Esto ocurre en la era de la globalización, cuando las comunicaciones permiten tener acceso a informaciones procedentes de cualquier lugar y más cerca estamos de la famosa aldea global. Lo ejemplificaron bien los chalecos amarillos en las rotondas de las áreas comerciales de las afueras de las poblaciones francesas, y aparece su huella en las protestas relacionadas con la España vacía. Como señalan ya distintas monografías sobre el caso francés, mientras las clases medias altas urbanas sofistican su educación, códigos culturales y formas de consumo, buena parte de las clases populares están insertas en un modo de vida caracterizado por la tríada “casa–coche–supermercado” y se sienten amenazadas por una globalización que les excluye del ideal de éxito. Reaccionan con ira, frustración e indignación ante las señas de identidad de las élites urbanas, de las que Macron es un perfecto ejemplo.

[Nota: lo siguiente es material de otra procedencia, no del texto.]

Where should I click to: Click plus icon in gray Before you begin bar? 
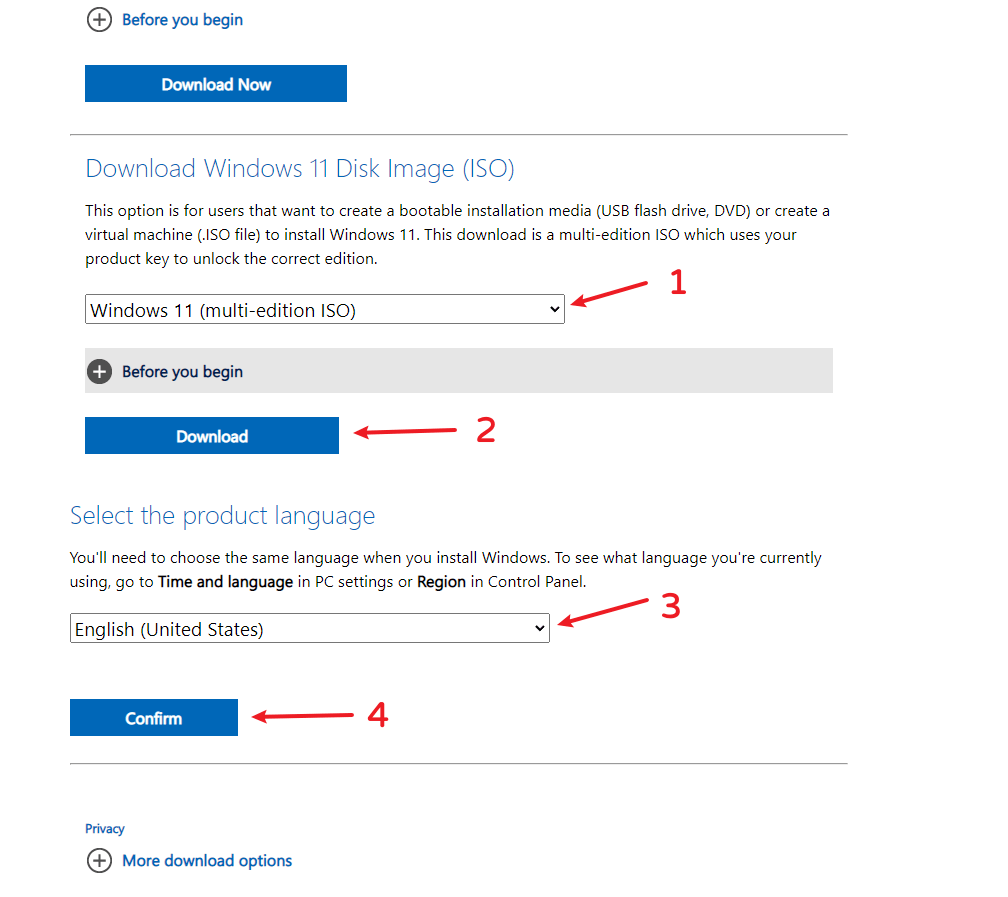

En este caldo de cultivo crece el nacionalpopulismo, con su discurso pretendidamente protector frente a las propuestas globalizadoras de las élites urbanas. Quienes se identifican con esa idea no dudarán en mostrar su indignación en cuanto puedan, y lo harán indistintamente por la izquierda o por la derecha. Esto explicaría que, según las proyecciones, hasta un 30% de votantes de Mélenchon estén dispuestos a apoyar a Le Pen en la segunda vuelta. El territorio ―esa cosa tangible en oposición al cosmopolitismo, a lo líquido y lo virtual del modo de vida urbano―, y no el cielo, es ahora el protector.